Investing Rules to Live By
5 min read •
30 sec brief
Investing success does not necessarily require you to be an expert, but the reality is that following a few simple and timeless investing rules will help you reach your goals.
Investing success does not require expertise in markets, the direction of interest rates or the global economic outlook. As much as the pundits may want you to think you need to be on top of all the news and react accordingly, the reality is that following a few simple and timeless investing rules will help you reach your goals.
Get out of your own way. You’ve no doubt heard the advice to buy low and sell high. It makes perfect sense, but unless you’re Warren Buffet it can be insanely hard to buy more stocks in the middle of a bear market when stocks are losing value. This is where automation is an investor’s best friend.

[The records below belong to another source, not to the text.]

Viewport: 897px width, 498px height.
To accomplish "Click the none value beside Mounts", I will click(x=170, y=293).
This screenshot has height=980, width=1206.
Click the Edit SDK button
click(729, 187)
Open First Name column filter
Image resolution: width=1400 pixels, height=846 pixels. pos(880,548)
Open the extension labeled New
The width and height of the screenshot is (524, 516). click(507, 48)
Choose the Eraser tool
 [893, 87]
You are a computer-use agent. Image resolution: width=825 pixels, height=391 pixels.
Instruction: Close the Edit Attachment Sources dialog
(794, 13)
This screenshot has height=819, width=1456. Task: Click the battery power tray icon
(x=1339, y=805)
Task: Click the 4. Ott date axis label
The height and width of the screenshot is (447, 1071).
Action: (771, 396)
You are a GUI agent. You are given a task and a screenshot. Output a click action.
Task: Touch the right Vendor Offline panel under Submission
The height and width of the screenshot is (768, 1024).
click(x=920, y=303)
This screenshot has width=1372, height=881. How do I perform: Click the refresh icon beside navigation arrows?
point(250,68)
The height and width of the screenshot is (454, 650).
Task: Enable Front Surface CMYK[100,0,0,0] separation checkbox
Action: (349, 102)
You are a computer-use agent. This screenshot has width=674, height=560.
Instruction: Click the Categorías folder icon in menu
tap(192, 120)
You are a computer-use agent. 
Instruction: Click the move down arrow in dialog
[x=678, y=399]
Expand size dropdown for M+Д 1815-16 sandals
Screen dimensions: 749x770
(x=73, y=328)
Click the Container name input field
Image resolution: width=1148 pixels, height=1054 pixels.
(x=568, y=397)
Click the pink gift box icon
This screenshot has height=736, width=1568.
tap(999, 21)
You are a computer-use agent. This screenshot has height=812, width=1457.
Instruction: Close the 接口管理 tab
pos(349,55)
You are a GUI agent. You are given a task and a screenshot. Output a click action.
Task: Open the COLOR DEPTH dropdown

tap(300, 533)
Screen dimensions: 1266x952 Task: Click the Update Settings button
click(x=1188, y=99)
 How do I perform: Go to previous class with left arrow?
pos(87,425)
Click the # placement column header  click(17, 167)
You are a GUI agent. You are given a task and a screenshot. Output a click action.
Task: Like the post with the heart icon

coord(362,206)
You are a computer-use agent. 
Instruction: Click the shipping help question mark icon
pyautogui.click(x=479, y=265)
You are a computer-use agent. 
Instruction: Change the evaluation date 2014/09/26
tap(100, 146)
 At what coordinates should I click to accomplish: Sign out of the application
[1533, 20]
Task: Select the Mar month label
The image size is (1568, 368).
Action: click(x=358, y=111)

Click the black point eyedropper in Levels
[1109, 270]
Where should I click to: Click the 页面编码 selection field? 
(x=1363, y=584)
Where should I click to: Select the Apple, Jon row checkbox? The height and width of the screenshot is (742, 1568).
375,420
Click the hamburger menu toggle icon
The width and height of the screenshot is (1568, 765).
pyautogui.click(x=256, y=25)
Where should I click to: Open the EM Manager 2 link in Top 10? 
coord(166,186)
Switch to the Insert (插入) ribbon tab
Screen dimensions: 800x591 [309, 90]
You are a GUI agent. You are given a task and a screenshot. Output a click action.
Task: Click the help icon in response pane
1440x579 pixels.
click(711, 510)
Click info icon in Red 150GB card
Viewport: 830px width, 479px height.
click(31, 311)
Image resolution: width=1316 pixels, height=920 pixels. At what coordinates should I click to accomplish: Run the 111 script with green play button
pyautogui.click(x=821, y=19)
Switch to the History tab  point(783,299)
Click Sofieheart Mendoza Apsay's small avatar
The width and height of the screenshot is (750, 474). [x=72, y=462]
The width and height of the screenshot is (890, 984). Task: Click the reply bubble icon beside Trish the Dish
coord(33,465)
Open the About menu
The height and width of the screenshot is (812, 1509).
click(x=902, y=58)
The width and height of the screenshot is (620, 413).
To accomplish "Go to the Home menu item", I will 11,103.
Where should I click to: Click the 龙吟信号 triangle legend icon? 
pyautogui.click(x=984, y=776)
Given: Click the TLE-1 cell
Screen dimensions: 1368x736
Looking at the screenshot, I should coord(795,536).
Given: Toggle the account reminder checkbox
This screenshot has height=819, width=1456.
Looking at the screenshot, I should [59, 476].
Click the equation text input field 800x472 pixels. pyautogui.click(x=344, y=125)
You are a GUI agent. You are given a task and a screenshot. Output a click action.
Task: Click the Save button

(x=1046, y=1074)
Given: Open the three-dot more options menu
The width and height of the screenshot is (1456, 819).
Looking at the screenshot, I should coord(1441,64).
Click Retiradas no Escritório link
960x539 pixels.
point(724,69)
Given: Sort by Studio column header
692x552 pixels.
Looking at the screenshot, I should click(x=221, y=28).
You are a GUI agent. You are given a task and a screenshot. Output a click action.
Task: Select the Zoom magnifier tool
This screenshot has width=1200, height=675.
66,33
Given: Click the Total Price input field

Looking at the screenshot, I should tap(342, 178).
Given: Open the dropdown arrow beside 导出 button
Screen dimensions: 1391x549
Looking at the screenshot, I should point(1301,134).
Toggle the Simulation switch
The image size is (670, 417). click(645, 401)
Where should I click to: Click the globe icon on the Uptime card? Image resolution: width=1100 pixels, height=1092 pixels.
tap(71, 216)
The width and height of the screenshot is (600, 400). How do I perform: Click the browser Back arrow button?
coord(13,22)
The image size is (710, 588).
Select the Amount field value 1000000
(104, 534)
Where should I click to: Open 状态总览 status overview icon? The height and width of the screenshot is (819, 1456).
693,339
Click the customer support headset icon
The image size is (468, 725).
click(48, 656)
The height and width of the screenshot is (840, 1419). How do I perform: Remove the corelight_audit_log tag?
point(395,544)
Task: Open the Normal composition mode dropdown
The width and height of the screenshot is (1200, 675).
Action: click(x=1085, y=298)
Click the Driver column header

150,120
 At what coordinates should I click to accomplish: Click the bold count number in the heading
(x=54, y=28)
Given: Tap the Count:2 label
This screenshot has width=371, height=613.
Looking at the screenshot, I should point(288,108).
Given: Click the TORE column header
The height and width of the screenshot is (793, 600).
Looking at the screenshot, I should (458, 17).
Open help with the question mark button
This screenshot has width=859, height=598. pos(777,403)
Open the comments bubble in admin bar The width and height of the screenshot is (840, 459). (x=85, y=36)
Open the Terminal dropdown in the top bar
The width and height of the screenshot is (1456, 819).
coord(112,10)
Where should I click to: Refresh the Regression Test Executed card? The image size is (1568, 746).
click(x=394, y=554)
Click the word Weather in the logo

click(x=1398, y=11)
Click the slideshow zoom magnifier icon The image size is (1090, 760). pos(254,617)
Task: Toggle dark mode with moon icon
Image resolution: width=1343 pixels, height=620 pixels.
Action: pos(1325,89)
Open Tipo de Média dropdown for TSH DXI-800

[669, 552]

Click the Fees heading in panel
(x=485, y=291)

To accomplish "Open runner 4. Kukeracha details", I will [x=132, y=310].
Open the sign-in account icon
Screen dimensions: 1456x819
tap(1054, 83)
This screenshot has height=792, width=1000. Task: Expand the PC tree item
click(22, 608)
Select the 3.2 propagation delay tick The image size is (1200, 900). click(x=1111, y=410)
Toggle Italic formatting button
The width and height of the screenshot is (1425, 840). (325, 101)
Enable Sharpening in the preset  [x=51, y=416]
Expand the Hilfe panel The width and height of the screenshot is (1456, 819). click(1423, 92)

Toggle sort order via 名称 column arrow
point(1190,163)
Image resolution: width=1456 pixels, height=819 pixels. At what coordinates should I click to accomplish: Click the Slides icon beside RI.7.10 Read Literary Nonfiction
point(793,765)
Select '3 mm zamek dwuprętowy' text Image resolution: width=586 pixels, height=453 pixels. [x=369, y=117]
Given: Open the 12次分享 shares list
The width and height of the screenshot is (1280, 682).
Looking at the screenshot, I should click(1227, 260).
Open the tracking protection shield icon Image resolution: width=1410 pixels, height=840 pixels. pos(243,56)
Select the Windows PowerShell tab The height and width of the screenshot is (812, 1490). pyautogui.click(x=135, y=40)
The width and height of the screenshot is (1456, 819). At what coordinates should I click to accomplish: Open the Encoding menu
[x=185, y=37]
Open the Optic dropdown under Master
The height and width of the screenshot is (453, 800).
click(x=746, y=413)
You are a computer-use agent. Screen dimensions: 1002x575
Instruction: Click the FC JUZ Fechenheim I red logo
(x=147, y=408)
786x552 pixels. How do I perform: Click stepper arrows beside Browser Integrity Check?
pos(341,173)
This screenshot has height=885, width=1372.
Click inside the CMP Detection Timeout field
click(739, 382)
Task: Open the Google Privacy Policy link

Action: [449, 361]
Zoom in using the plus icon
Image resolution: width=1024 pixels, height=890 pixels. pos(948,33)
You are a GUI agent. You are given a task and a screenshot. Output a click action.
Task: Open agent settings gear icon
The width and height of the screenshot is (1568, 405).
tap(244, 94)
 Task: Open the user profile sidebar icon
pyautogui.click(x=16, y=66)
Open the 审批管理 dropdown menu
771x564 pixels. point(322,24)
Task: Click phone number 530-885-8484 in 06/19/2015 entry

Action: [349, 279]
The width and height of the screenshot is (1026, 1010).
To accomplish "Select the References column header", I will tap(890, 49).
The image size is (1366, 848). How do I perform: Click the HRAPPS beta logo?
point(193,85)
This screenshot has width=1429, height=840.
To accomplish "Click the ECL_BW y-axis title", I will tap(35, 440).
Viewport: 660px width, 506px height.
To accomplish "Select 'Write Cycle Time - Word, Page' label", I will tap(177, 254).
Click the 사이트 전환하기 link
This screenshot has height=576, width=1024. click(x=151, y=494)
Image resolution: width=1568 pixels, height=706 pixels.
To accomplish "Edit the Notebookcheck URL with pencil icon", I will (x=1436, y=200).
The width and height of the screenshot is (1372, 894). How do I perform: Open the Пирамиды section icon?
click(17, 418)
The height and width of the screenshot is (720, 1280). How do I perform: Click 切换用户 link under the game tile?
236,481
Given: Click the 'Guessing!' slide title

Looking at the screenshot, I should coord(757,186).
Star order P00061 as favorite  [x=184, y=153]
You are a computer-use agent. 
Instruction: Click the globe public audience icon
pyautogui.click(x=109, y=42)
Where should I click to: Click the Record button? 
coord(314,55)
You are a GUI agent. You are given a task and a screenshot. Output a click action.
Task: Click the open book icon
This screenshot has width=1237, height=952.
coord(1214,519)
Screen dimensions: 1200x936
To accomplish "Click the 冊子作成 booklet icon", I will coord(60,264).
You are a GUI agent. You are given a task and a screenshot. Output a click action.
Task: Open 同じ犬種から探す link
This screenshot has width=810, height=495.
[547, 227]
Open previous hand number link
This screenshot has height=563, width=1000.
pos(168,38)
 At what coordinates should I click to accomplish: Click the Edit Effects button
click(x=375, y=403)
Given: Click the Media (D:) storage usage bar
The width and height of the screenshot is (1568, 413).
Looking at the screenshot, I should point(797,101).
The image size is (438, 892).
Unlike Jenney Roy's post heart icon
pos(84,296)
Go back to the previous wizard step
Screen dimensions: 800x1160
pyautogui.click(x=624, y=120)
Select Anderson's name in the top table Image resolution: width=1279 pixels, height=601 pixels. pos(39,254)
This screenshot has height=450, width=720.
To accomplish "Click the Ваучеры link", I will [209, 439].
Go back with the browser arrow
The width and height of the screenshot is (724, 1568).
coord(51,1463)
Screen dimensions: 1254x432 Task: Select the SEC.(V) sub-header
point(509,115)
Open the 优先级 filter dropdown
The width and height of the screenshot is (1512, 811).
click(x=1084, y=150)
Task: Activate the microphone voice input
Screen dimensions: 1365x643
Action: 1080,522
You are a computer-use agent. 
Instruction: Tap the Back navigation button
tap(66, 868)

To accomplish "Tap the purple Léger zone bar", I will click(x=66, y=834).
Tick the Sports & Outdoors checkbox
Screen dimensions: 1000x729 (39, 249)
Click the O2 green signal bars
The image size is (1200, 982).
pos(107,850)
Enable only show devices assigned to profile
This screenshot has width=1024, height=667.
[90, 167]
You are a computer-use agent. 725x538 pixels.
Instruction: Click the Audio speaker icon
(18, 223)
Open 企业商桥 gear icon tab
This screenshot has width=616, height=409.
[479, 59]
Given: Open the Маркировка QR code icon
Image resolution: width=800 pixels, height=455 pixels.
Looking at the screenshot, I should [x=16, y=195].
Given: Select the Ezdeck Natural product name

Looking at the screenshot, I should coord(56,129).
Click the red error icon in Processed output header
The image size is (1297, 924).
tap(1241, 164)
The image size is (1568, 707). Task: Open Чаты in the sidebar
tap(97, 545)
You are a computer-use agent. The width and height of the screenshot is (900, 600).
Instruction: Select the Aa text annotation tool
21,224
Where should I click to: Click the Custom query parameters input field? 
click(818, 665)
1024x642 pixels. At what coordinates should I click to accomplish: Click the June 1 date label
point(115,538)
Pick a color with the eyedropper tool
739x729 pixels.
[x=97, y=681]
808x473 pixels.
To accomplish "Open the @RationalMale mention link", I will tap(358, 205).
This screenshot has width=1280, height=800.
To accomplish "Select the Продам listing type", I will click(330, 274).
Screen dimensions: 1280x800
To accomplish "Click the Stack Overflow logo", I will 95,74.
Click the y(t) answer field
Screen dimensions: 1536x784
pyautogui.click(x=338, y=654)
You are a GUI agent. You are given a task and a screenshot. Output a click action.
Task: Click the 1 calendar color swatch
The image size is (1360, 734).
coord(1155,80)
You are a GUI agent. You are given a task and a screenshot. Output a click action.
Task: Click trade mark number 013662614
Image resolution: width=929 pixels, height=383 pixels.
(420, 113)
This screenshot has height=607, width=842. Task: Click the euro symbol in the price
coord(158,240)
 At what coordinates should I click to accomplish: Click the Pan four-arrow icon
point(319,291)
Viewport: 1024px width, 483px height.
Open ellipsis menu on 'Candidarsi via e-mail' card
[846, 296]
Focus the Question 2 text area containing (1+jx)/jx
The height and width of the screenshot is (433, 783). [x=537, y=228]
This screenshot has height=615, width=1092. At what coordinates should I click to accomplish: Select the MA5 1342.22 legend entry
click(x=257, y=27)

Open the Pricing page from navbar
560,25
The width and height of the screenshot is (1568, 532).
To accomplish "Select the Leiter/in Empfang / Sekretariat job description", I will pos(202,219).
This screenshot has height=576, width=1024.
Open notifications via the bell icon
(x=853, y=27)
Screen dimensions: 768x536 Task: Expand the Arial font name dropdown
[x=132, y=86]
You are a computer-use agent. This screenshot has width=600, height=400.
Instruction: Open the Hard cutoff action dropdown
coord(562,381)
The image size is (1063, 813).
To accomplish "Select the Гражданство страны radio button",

One of the sneaky-smart upsides of a 401(k) plan is that you will keep having your contributions pulled from every paycheck regardless of what the markets are doing. You can also easily set up periodic automatic investments into an IRA or regular taxable account. Discount brokerages provide this service for free.
Diversify. There are two levels of diversification that are essential for investing success. The first is to have a mix of stocks and bonds. Stocks offer the best shot at inflation-beating gains over the long-term. Bonds help you sleep better when stocks are going through one of their intermittent down periods. What’s the right mix? That depends on your goals, your age and your stomach for risk. You can get a sense of what the pros think makes sense by checking out a target-date retirement fund (TDF) with a retirement date that dovetails with your age. Your 401(k) likely has a suite of TDFs; online there will be information about the portfolio’s asset allocation. You can also check out TDF portfolios at Morningstar.com.
The other important diversification is to own a lot of different stocks and bonds. Having your money riding on just a few single stocks or bonds is asking for trouble.
The bulk of your money should be invested in mutual funds or exchange-traded funds (ETFs). A single fund or ETF will typically hold dozens, if not hundreds of stocks and bonds.
Embrace being passive. There are two camps to investing: active mutual funds and ETFs are run by a manager(s) who makes the buy/sell/hold decisions for the portfolio. Index funds and ETFs take the human element out of the equation and aim to track a benchmark index. Indexing is considered “passive” investing. Study after study shows that over the long-term active managers don’t outperform indexes. A big reason is that active funds charge a higher investment fee. That’s an argument for building a core portfolio from low-cost index mutual funds and ETFs.
Be a Fee Fiend. Mutual funds and exchange-traded funds charge an annual fee, called the expense ratio. Expense ratios on index mutual funds and ETFs can be less than 0.10%, while active funds often charge more than 1%. Over a 40-year investment horizon, $10,000 invested in a low-cost index fund or ETF that charges 0.10% will grow to around $100,000, assuming a 6% gross annualized return. If you’re invested in a fund that charges a 1% expense ratio you will have about $70,000.
Take Advantage of Time. The earlier you start investing the longer your money can compound. Framed as an incentive: Getting serious about retirement investing in your 20s will require you save less of your current salary than if you wait to your 30s or 40s to get serious. One academic study estimates that if you start saving 11% of your annual salary by age 25 you should be in solid shape at age 65. Start saving at age 35 and you will need to save 17% of your salary. Wait until age 45 and you would need to save 30% of your annual salary to be able to retire at age 65 and cover your basic expenses.
Be Patient. For a long-term goal such as retirement, the biggest risk you face is getting out of the market when stocks are falling.
The data research firm Morningstar took a look at the period 1997-2017, which includes a couple of ugly bear markets. If you stayed calm and didn’t bail out of stocks throughout that entire 20-year stretch you earned a 7.2% annualized return. But if you had missed just the 10 best days for stocks in that 20 year period your return was cut to 3.5%. If you missed the 30 best days among the 5,217 trading days you would have a negative return on your stock portfolio.